Task instructions: Reproduce the material verbatim from the line containing "Switch to the Review tab" through the end, including that line, and leave the pictures out of your copy.

Listed entries:
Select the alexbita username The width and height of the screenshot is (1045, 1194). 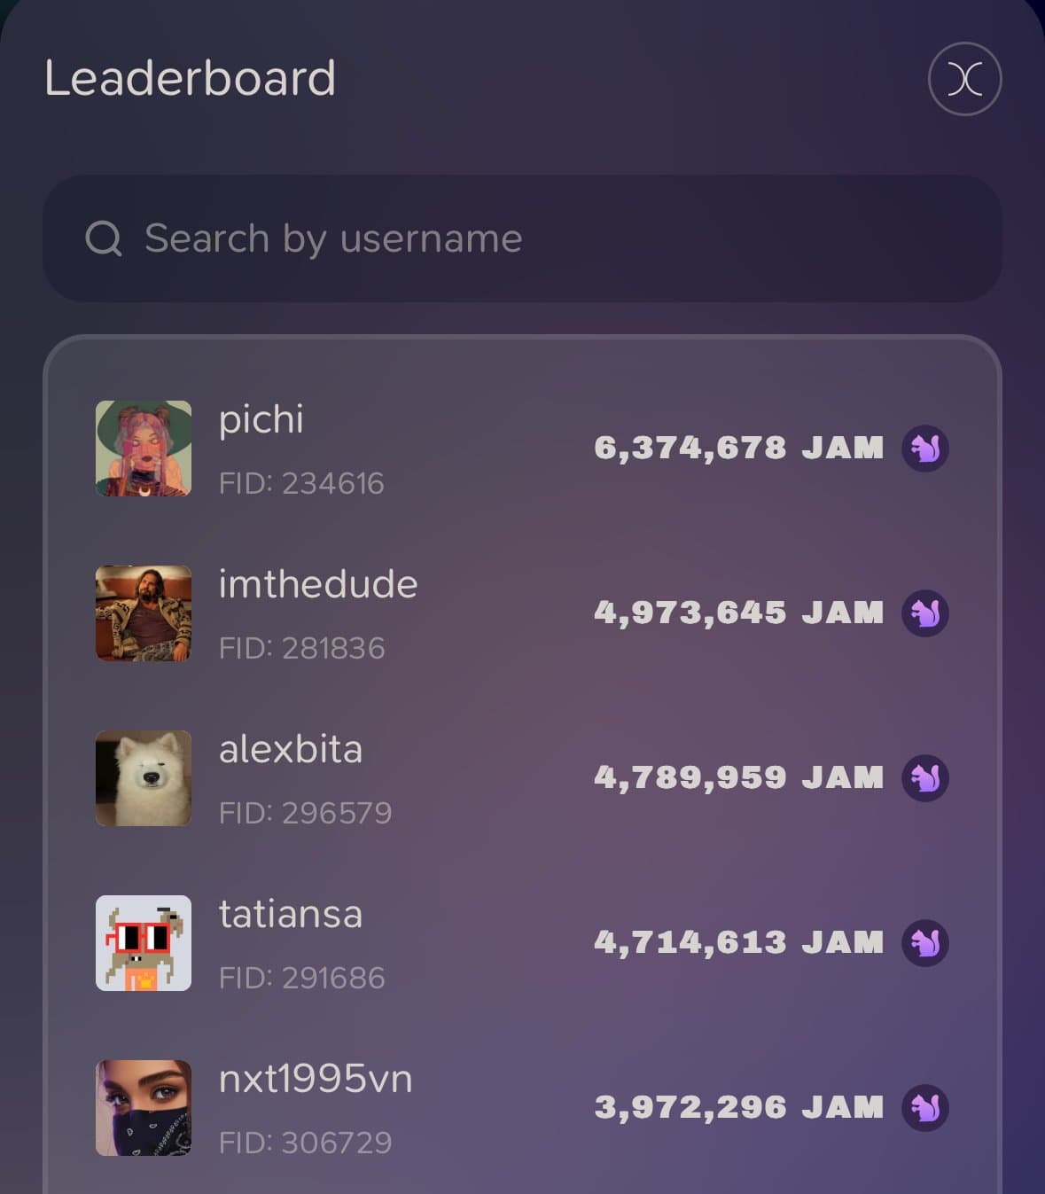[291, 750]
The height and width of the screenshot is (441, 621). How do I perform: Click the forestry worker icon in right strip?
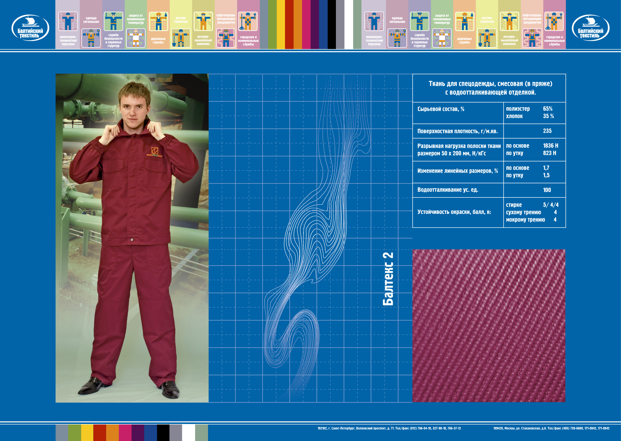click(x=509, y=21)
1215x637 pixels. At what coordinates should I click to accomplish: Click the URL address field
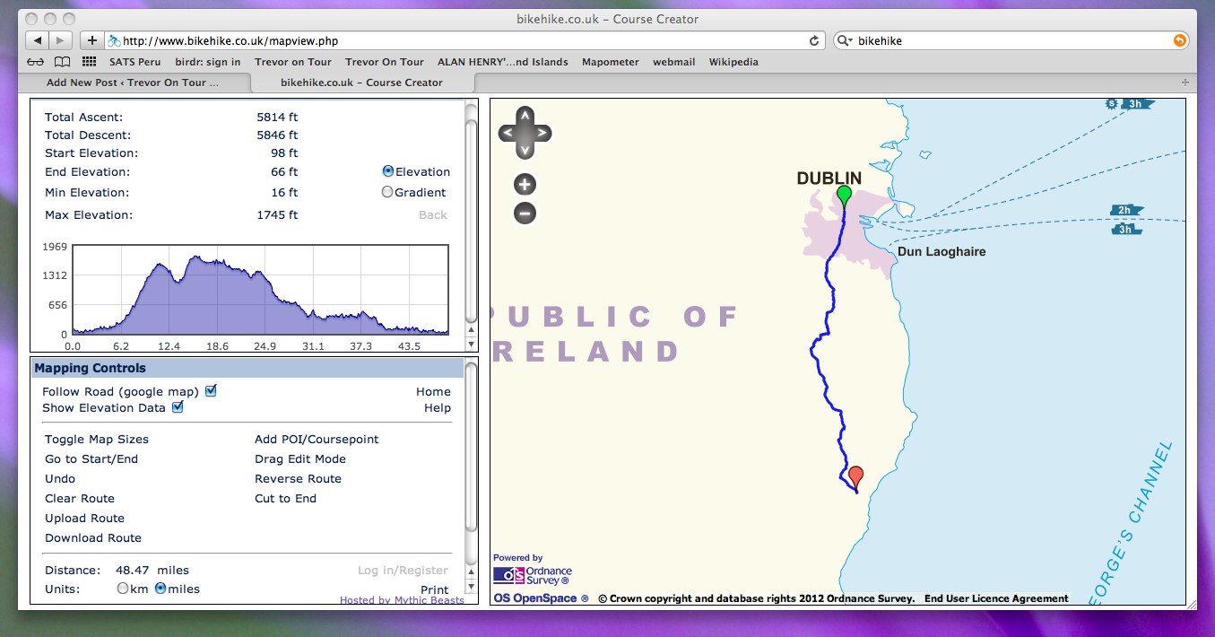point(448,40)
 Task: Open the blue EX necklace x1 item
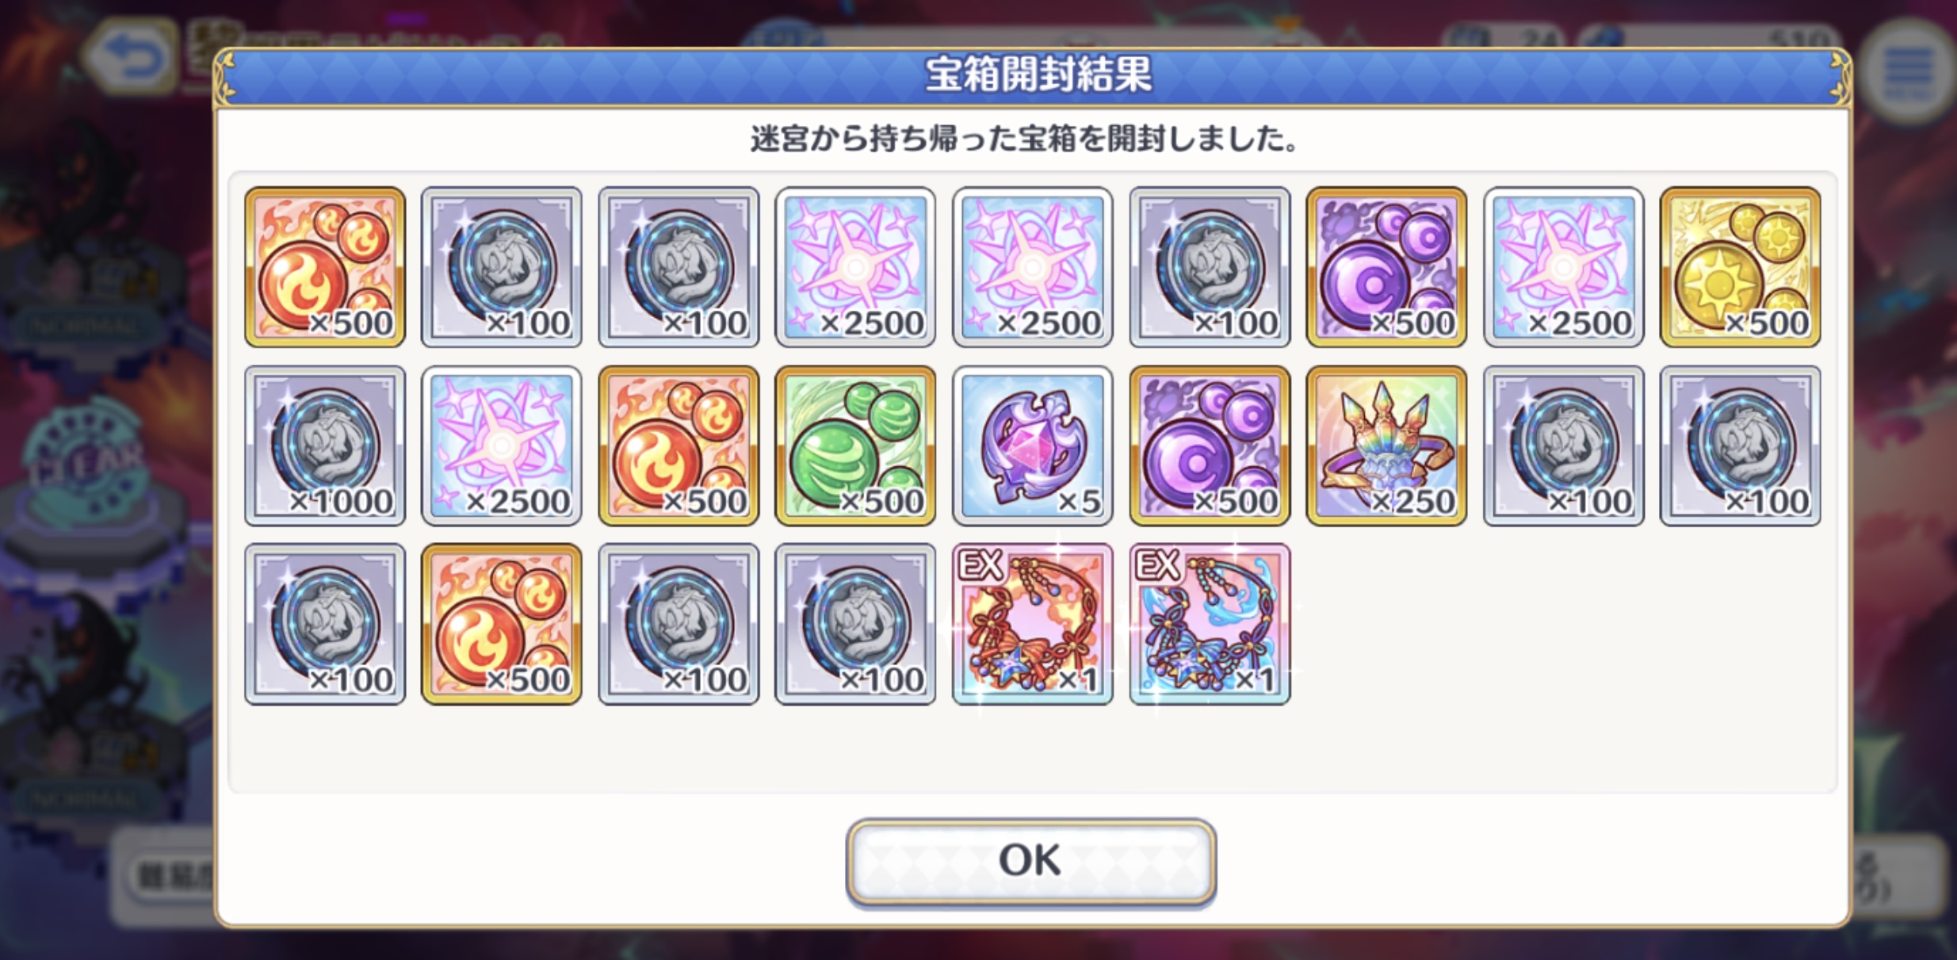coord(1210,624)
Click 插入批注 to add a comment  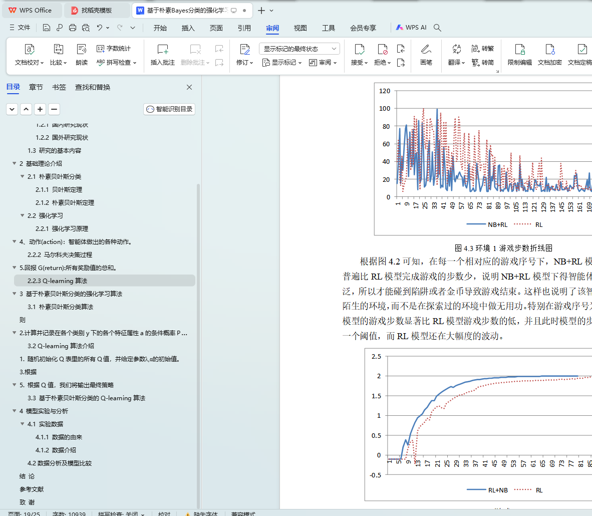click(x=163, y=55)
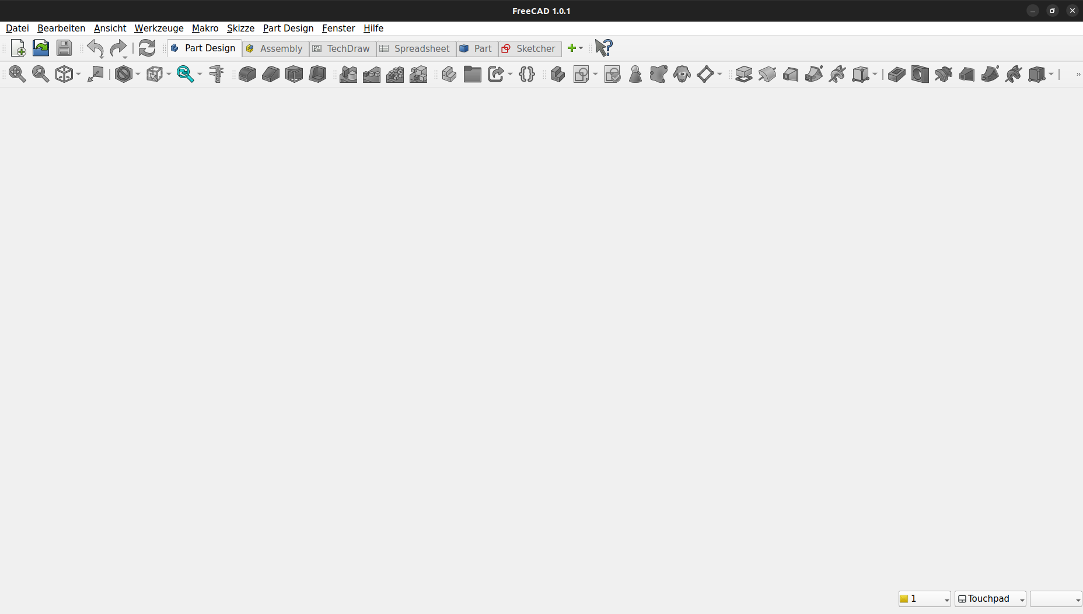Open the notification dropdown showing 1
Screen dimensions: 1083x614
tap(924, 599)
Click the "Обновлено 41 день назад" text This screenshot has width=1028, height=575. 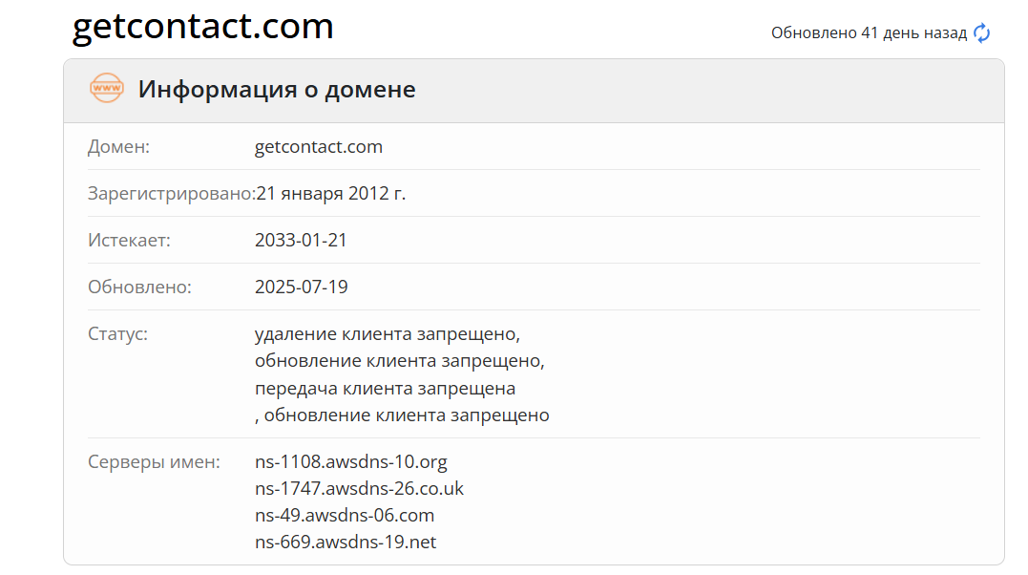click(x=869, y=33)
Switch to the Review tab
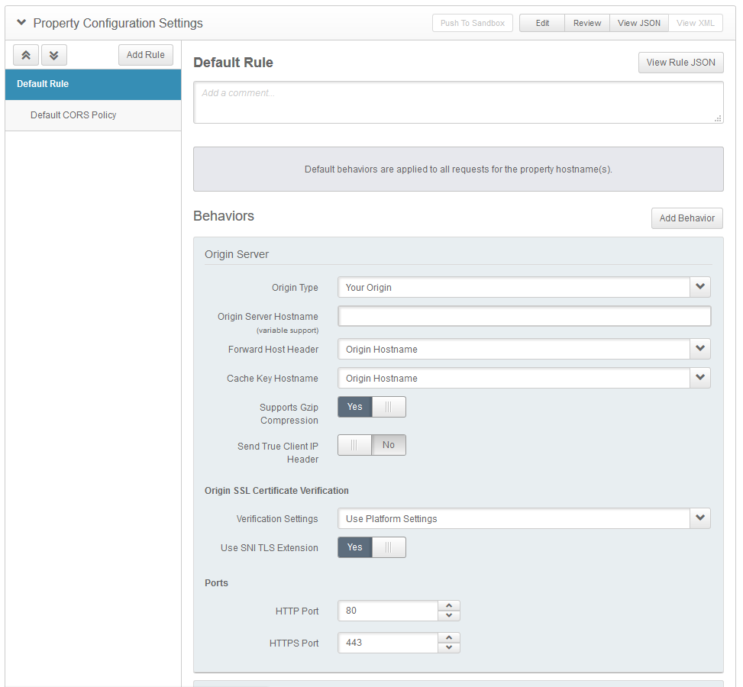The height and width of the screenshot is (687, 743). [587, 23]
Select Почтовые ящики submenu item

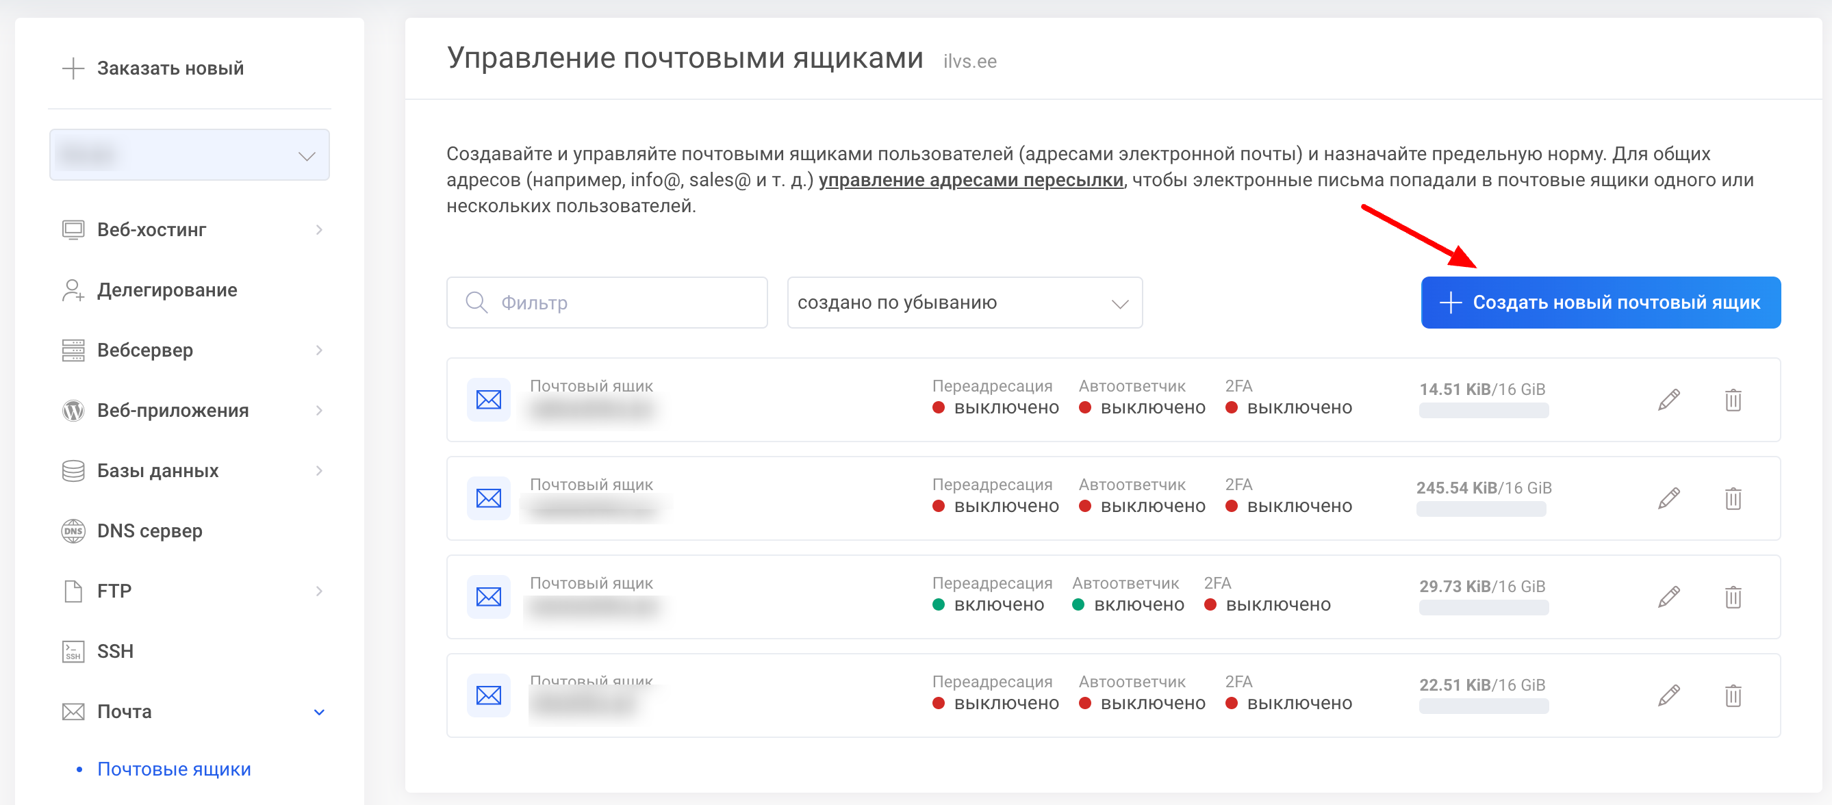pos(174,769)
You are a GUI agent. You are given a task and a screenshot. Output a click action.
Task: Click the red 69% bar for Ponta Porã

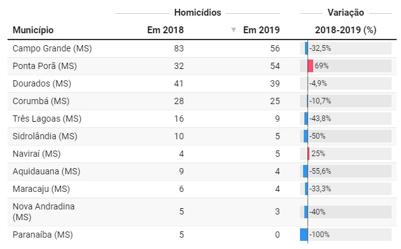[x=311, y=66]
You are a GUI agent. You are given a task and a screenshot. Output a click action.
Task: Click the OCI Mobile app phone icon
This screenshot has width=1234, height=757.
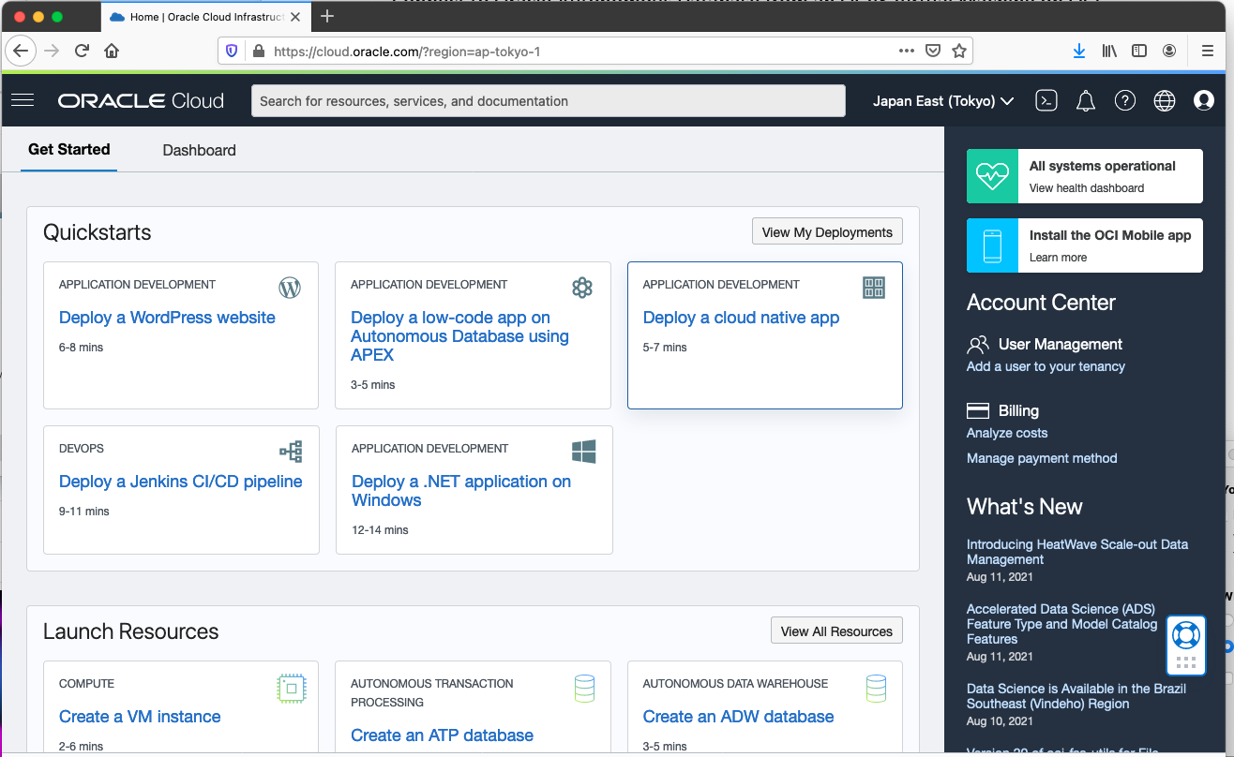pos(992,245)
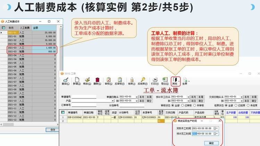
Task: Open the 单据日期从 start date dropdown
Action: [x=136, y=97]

Result:
Switch to the Review tab
The height and width of the screenshot is (687, 743). [587, 23]
Select Почтовые ящики submenu item

pos(174,769)
You are a GUI agent. You are given a task and a screenshot. Output a click action.
Task: Click the red 69% bar for Ponta Porã

[x=311, y=66]
You are a GUI agent. You are given a task and a screenshot. Output a click action.
Task: Click the OCI Mobile app phone icon
This screenshot has width=1234, height=757.
pos(992,245)
Task: Open the 单据日期从 start date dropdown
Action: [x=136, y=97]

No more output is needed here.